> **About this exercise**
The records should be restated exactly from their first line through the line with "Click the desktop" in it.

***** Provided entries *****

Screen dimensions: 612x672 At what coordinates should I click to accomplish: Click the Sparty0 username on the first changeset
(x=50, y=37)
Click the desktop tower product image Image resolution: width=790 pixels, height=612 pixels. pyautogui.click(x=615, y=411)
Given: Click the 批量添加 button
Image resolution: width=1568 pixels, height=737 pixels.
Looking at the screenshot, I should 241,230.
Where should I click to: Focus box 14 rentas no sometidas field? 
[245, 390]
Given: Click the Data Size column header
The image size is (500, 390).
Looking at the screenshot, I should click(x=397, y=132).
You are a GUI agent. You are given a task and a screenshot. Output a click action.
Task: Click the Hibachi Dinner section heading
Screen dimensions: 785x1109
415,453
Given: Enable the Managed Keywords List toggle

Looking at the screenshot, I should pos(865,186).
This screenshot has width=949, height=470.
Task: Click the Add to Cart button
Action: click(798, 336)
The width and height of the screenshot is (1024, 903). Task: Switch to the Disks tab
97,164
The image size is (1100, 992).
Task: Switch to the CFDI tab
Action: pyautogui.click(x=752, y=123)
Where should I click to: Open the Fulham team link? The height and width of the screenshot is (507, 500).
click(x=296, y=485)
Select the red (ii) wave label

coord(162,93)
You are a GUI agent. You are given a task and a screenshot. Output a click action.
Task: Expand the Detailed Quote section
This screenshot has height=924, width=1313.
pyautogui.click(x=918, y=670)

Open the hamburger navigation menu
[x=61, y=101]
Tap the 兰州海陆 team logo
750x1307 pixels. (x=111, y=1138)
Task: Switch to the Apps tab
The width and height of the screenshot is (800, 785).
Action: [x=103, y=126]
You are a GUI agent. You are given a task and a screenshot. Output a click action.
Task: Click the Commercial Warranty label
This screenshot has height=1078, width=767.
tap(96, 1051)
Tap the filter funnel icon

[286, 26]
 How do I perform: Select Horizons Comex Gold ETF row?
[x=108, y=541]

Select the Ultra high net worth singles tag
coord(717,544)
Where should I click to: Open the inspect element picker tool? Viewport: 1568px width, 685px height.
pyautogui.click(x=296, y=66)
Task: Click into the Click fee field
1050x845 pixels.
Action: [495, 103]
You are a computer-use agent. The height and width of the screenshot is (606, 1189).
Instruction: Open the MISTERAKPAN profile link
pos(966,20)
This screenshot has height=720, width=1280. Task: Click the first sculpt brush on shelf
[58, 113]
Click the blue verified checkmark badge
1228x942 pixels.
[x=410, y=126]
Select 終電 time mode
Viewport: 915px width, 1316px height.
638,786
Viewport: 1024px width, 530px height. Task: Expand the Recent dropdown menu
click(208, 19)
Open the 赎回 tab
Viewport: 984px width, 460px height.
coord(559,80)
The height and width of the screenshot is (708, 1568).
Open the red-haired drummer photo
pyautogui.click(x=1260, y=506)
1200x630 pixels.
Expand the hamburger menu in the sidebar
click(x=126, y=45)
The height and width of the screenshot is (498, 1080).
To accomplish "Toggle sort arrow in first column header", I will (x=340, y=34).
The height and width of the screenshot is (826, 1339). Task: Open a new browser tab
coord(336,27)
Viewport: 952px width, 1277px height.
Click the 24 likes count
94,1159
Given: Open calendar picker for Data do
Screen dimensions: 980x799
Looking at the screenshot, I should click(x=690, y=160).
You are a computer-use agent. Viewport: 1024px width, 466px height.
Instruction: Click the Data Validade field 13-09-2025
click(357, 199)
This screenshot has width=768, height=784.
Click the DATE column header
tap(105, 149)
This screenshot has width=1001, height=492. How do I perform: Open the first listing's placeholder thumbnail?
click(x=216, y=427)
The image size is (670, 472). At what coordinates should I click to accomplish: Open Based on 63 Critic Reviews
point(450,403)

*****

> **Completed exercise**
Screen dimensions: 612x672 At what coordinates should I click to accomplish: Click the Sparty0 username on the first changeset
(x=50, y=37)
Click the desktop tower product image Image resolution: width=790 pixels, height=612 pixels. pyautogui.click(x=615, y=411)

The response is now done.